In the model plant Arabidopsis thaliana, trichome formation is initiated by the GLABROUS1 protein. Knockouts of the corresponding gene lead to glabrous plants. This phenotype has already been used in genome editing experiments and might be of interest as visual marker for plant research to improve gene editing methods such as CRISPR/Cas9. Trichomes also serve as models for cell differentiation as well as pattern formation in plants.
Bean leaves have been used historically to trap bedbugs in houses in Eastern Europe. The trichomes on the bean leaves capture the insects by impaling their feet (tarsi). The leaves would then be destroyed.
Trichomes are an essential part of nest building for the European wool carder bee (Anthidium manicatum). This bee species incorporates trichomes into their nests by scraping them off of plants and using them as a lining for their nest cavities.
Plants may use trichomes in order to deter herbivore attacks via physical and/or chemical means, e.g. in specialized, stinging hairs of Urtica (Nettle) species that deliver inflammatory chemicals such as histamine. Studies on trichomes have been focused towards crop protection, which is the result of deterring herbivores (Brookes et al. 2016). However, some organisms have developed mechanisms to resist the effects of trichomes. The larvae of Heliconius charithonia, for example, are able to physically free themselves from trichomes, are able to bite off trichomes, and are able to form silk blankets in order to navigate the leaves better.

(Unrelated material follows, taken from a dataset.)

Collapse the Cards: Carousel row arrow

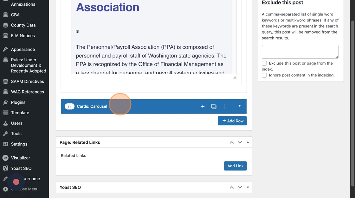click(x=240, y=106)
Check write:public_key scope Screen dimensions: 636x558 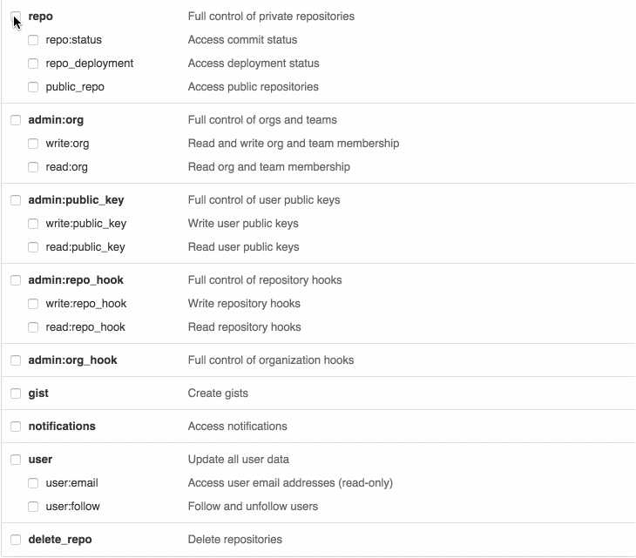(x=33, y=224)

Stinging trichomes vary in their morphology and distribution between species, however similar effects on large herbivores implies they serve similar functions. In areas susceptible to herbivory, higher densities of stinging trichomes were observed. In Urtica, the stinging trichomes induce a painful sensation lasting for hours upon human contact. This sensation has been attributed as a defense mechanism against large animals and small invertebrates, and plays a role in defense supplementation via secretion of metabolites. Studies suggest that this sensation involves a rapid release of toxin (such as histamine) upon contact and penetration via the globular tips of said trichomes.